L’ultima critica del ricorrente riguarda la motivazione, laddove nega l’assorbimento del reato di sostituzione di persona in quello di falsità in scrittura privata, ritenendo che trattasi di azioni diverse e separate: in tal modo non si tiene conto che il secondo vede la sua consumazione solo al momento e nel luogo in cui chi sia concorso nella materiale contraffazione, faccia uso o lasci che altri facciano uso dell’atto falsificato. Quindi non può parlarsi di frazionamento delle diverse condotte nell’ambito del complessivo disegno criminoso, in quanto si deve tener conto della contestualità spaziale e temporale delle condotte in esame.

Il ricorso non merita accoglimento, in quanto le argomentazioni proposte dal ricorrente si indirizzano a criticare valutazioni fattuali, contenute nella decisione impugnata, assolutamente immeritevole di censura in sede di giudizio di legittimità, in virtù della sua fedele corrispondenza alle risultanze processuali e della loro razionale interpretazione. La pretesa di dare prevalente forza dimostrativa alle dichiarazioni di esclusivo carattere autoaccusatorio della donna si scontra con esito assolutamente perdente con il complesso quadro probatorio, indicativo di una serie di criminose attività che appaiono accuratamente organizzate ed eseguite. Esse risultano radicate incontestabilmente nella quotidiana convivenza dei due protagonisti. Logica è stata poi la giustificazione data dai giudici di merito al comportamento processuale della B., diretto a eludere le indagini e a evitare la punizione di chi costituiva principale fonte di reddito per la famiglia di fatto.

E’ del tutto incompatibile con le risultanze processuali e con la comune esperienza la tesi di un muro divisorio tra i conviventi, costruito dalla donna per tenere il compagno al di fuori della percezione visiva, dall’apprendimento intellettivo, dalla collaborazione operativa nella acquisizione dei moduli, di titoli di credito, di codici fiscali, di carta di identità, nonchè nella loro contraffazione e nell’utilizzazione dei conseguenti documenti contraffatti.

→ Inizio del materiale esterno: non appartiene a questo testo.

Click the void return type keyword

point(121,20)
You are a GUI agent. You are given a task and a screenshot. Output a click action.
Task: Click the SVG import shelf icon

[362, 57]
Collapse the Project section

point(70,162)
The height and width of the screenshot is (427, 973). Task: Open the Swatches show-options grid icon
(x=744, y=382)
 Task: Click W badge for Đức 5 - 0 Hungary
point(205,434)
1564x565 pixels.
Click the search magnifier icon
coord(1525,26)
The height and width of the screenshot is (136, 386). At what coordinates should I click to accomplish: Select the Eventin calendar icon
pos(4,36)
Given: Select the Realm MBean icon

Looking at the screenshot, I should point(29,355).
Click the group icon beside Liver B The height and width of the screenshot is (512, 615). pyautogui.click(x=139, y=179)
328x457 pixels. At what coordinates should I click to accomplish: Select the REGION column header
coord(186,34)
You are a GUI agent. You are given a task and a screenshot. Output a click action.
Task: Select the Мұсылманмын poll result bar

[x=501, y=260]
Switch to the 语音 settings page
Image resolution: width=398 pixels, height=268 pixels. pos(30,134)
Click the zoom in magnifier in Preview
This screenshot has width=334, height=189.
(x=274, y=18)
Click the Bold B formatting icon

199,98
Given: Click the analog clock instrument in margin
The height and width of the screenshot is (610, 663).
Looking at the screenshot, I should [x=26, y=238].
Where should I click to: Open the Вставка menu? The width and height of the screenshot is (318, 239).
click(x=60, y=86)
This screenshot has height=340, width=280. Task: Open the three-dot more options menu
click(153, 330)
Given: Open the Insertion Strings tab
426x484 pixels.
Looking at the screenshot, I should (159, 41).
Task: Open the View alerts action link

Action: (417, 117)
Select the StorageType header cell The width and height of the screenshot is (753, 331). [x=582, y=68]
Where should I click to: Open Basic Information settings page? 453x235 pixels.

Conseguentemente è identica la valutazione di inconsistenza della tesi della casuale, inconsapevole e comunque irrilevante presenza del ricorrente in quest’ultima fase della vicenda in esame. In essa, i giudici di merito hanno riconosciuto al V., il ruolo di protagonista, quanto meno, di pari livello con quello della B., poichè nessun elemento storico è stato rinvenuto dall’istruttoria o è stato rilevato dalla difesa che possa smentire la piena uguaglianza ideativa e operativa di chi viveva in piena e costante comunione, nel lecito e nell’illecito.

Quanto al motivo sull’assorbimento del delitto di sostituzione di persona, si osserva che, secondo un condivisibile orientamento interpretativo, il delitto di sostituzione di persona è sussidiario rispetto ad ogni altro reato contro la fede pubblica, come si evince dall’inciso se il fatto non costituisce altro delitto contro la fede pubblica, contenuto nel testo della norma incriminatrice. Esso può ritenersi assorbito in altra figura criminosa solo in presenza di un unico fatto tipico – costituito dalla descrizione di un accadimento di vita, da parte di una norma incriminatrice – a cui il legislatore abbia dato una duplice rilevanza penale. Nel caso in esame è ben evidente che l’accadimento di vita Rescritto nella norma incriminatrice dell’art. 494 c.p. è ben distinto e separato da quello descritto dal combinato disposto degli artt. 485 e 491 c.p..

Il ricorso va quindi rigettato con condanna del ricorrente al pagamento delle spese processuali.
P.Q.M.

Rigetta il ricorso e condanna il ricorrente al pagamento delle spese processuali.

Testo non ufficiale. La sola stampa del bollettino ufficiale ha carattere legale.